▶ [PROBLEM STATEMENT]:
Please rewrite the records below, replacing "At what coordinates should I click to accomplish" with "Which point should I click to accomplish" and leaving everything else unchanged.

▶ [GIVEN ENTRIES]:

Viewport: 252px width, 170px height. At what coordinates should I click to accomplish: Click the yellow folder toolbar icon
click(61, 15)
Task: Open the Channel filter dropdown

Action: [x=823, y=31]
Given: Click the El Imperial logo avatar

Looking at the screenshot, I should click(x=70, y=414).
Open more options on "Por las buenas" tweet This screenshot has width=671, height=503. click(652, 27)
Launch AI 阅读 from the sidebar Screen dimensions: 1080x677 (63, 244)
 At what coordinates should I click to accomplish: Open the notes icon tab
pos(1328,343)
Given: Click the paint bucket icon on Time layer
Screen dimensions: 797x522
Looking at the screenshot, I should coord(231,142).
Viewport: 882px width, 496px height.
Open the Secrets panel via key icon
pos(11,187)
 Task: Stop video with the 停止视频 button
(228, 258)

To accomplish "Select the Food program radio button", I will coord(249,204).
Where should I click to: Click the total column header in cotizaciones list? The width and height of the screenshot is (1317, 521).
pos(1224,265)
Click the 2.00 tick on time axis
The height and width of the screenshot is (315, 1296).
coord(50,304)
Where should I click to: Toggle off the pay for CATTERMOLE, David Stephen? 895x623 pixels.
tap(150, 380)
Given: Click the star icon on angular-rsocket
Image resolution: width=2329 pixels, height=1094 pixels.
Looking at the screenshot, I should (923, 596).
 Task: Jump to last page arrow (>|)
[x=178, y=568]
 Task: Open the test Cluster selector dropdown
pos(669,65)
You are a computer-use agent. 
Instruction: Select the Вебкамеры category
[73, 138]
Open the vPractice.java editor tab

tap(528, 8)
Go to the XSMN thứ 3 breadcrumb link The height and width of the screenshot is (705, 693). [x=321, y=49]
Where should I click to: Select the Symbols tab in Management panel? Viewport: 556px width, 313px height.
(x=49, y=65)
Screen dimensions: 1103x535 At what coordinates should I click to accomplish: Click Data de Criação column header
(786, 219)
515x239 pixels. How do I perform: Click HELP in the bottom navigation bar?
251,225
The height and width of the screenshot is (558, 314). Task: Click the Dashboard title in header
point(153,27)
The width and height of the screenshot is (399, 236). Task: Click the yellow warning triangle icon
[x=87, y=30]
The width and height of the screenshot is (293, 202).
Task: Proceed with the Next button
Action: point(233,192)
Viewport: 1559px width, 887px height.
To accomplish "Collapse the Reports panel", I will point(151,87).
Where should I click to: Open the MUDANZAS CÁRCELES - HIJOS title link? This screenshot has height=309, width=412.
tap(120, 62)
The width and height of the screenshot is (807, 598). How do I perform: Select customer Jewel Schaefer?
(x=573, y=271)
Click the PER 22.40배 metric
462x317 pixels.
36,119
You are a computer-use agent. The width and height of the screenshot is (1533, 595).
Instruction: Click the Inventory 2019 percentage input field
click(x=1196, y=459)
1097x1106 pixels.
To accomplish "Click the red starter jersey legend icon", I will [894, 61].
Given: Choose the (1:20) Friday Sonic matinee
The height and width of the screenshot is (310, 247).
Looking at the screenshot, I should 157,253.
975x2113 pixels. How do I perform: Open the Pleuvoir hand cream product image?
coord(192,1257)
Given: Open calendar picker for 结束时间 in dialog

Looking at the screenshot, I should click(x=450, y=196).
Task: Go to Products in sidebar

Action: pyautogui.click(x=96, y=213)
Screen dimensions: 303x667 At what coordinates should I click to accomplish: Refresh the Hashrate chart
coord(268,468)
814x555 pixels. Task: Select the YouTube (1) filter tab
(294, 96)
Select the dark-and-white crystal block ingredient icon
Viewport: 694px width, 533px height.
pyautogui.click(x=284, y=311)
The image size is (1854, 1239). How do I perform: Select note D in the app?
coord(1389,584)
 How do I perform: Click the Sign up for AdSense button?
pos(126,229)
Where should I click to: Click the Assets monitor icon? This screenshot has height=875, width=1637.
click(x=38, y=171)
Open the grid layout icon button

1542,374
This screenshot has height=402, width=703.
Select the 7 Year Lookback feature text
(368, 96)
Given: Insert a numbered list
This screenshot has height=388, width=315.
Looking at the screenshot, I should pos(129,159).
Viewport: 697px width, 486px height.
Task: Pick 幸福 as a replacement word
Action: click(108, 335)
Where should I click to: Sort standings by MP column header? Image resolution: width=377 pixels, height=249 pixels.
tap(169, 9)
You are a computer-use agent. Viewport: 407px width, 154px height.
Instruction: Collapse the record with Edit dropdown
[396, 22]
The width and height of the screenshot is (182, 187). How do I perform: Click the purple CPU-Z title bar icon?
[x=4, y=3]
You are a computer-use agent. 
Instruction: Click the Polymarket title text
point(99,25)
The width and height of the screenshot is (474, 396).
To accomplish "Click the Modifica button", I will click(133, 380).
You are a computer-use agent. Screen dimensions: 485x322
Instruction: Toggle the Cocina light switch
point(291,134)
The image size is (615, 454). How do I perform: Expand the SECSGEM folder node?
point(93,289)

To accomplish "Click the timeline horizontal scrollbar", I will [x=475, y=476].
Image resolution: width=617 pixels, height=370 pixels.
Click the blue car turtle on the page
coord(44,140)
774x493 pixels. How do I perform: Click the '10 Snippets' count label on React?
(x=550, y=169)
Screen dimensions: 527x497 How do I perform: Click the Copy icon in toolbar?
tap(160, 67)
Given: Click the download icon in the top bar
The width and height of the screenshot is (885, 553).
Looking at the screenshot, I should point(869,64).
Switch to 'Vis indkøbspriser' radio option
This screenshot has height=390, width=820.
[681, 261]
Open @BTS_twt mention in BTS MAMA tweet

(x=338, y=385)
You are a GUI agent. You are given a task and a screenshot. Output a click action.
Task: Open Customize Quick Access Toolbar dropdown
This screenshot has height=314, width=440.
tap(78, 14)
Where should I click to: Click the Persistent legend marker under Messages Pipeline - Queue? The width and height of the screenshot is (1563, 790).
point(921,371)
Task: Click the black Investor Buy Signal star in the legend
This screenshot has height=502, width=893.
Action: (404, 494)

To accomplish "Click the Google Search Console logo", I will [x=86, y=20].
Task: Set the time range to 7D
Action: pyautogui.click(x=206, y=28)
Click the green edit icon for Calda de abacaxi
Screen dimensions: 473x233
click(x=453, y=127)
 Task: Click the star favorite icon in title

▶ [THE RESPONSE]:
Viewport: 252px width, 170px height. Which point should I click to accomplish: Click the yellow folder toolbar icon
click(61, 15)
Task: Open the Channel filter dropdown

Action: [x=823, y=31]
Given: Click the El Imperial logo avatar

Looking at the screenshot, I should click(x=70, y=414).
Open more options on "Por las buenas" tweet This screenshot has width=671, height=503. click(652, 27)
Launch AI 阅读 from the sidebar Screen dimensions: 1080x677 (63, 244)
 Which point should I click to accomplish: Open the notes icon tab
pos(1328,343)
Given: Click the paint bucket icon on Time layer
Screen dimensions: 797x522
Looking at the screenshot, I should coord(231,142).
Viewport: 882px width, 496px height.
Open the Secrets panel via key icon
pos(11,187)
 Task: Stop video with the 停止视频 button
(228, 258)

To accomplish "Select the Food program radio button", I will coord(249,204).
Where should I click to: Click the total column header in cotizaciones list? The width and height of the screenshot is (1317, 521).
pos(1224,265)
Click the 2.00 tick on time axis
The height and width of the screenshot is (315, 1296).
coord(50,304)
Where should I click to: Toggle off the pay for CATTERMOLE, David Stephen? 895x623 pixels.
tap(150, 380)
Given: Click the star icon on angular-rsocket
Image resolution: width=2329 pixels, height=1094 pixels.
Looking at the screenshot, I should (923, 596).
 Task: Jump to last page arrow (>|)
[x=178, y=568]
 Task: Open the test Cluster selector dropdown
pos(669,65)
You are a computer-use agent. 
Instruction: Select the Вебкамеры category
[73, 138]
Open the vPractice.java editor tab

tap(528, 8)
Go to the XSMN thứ 3 breadcrumb link The height and width of the screenshot is (705, 693). [x=321, y=49]
Where should I click to: Select the Symbols tab in Management panel? Viewport: 556px width, 313px height.
(x=49, y=65)
Screen dimensions: 1103x535 Which point should I click to accomplish: Click Data de Criação column header
(786, 219)
515x239 pixels. How do I perform: Click HELP in the bottom navigation bar?
251,225
The height and width of the screenshot is (558, 314). Task: Click the Dashboard title in header
point(153,27)
The width and height of the screenshot is (399, 236). Task: Click the yellow warning triangle icon
[x=87, y=30]
The width and height of the screenshot is (293, 202).
Task: Proceed with the Next button
Action: point(233,192)
Viewport: 1559px width, 887px height.
To accomplish "Collapse the Reports panel", I will point(151,87).
Where should I click to: Open the MUDANZAS CÁRCELES - HIJOS title link? This screenshot has height=309, width=412.
tap(120, 62)
The width and height of the screenshot is (807, 598). How do I perform: Select customer Jewel Schaefer?
(x=573, y=271)
Click the PER 22.40배 metric
462x317 pixels.
36,119
You are a computer-use agent. The width and height of the screenshot is (1533, 595).
Instruction: Click the Inventory 2019 percentage input field
click(x=1196, y=459)
1097x1106 pixels.
To accomplish "Click the red starter jersey legend icon", I will [894, 61].
Given: Choose the (1:20) Friday Sonic matinee
The height and width of the screenshot is (310, 247).
Looking at the screenshot, I should 157,253.
975x2113 pixels. How do I perform: Open the Pleuvoir hand cream product image?
coord(192,1257)
Given: Open calendar picker for 结束时间 in dialog

Looking at the screenshot, I should click(x=450, y=196).
Task: Go to Products in sidebar

Action: pyautogui.click(x=96, y=213)
Screen dimensions: 303x667 Which point should I click to accomplish: Refresh the Hashrate chart
coord(268,468)
814x555 pixels. Task: Select the YouTube (1) filter tab
(294, 96)
Select the dark-and-white crystal block ingredient icon
Viewport: 694px width, 533px height.
pyautogui.click(x=284, y=311)
The image size is (1854, 1239). How do I perform: Select note D in the app?
coord(1389,584)
 How do I perform: Click the Sign up for AdSense button?
pos(126,229)
Where should I click to: Click the Assets monitor icon? This screenshot has height=875, width=1637.
click(x=38, y=171)
Open the grid layout icon button

1542,374
This screenshot has height=402, width=703.
Select the 7 Year Lookback feature text
(368, 96)
Given: Insert a numbered list
This screenshot has height=388, width=315.
Looking at the screenshot, I should pos(129,159).
Viewport: 697px width, 486px height.
Task: Pick 幸福 as a replacement word
Action: click(108, 335)
Where should I click to: Sort standings by MP column header? Image resolution: width=377 pixels, height=249 pixels.
tap(169, 9)
You are a computer-use agent. Viewport: 407px width, 154px height.
Instruction: Collapse the record with Edit dropdown
[396, 22]
The width and height of the screenshot is (182, 187). How do I perform: Click the purple CPU-Z title bar icon?
[x=4, y=3]
You are a computer-use agent. 
Instruction: Click the Polymarket title text
point(99,25)
The width and height of the screenshot is (474, 396).
To accomplish "Click the Modifica button", I will click(133, 380).
You are a computer-use agent. Screen dimensions: 485x322
Instruction: Toggle the Cocina light switch
point(291,134)
The image size is (615, 454). How do I perform: Expand the SECSGEM folder node?
point(93,289)

To accomplish "Click the timeline horizontal scrollbar", I will [x=475, y=476].
Image resolution: width=617 pixels, height=370 pixels.
Click the blue car turtle on the page
coord(44,140)
774x493 pixels. How do I perform: Click the '10 Snippets' count label on React?
(x=550, y=169)
Screen dimensions: 527x497 How do I perform: Click the Copy icon in toolbar?
tap(160, 67)
Given: Click the download icon in the top bar
The width and height of the screenshot is (885, 553).
Looking at the screenshot, I should point(869,64).
Switch to 'Vis indkøbspriser' radio option
This screenshot has height=390, width=820.
[681, 261]
Open @BTS_twt mention in BTS MAMA tweet

(x=338, y=385)
You are a GUI agent. You are given a task and a screenshot. Output a click action.
Task: Open Customize Quick Access Toolbar dropdown
This screenshot has height=314, width=440.
tap(78, 14)
Where should I click to: Click the Persistent legend marker under Messages Pipeline - Queue? The width and height of the screenshot is (1563, 790).
point(921,371)
Task: Click the black Investor Buy Signal star in the legend
This screenshot has height=502, width=893.
Action: (404, 494)

To accomplish "Click the Google Search Console logo", I will [x=86, y=20].
Task: Set the time range to 7D
Action: pyautogui.click(x=206, y=28)
Click the green edit icon for Calda de abacaxi
Screen dimensions: 473x233
click(x=453, y=127)
 Task: Click the star favorite icon in title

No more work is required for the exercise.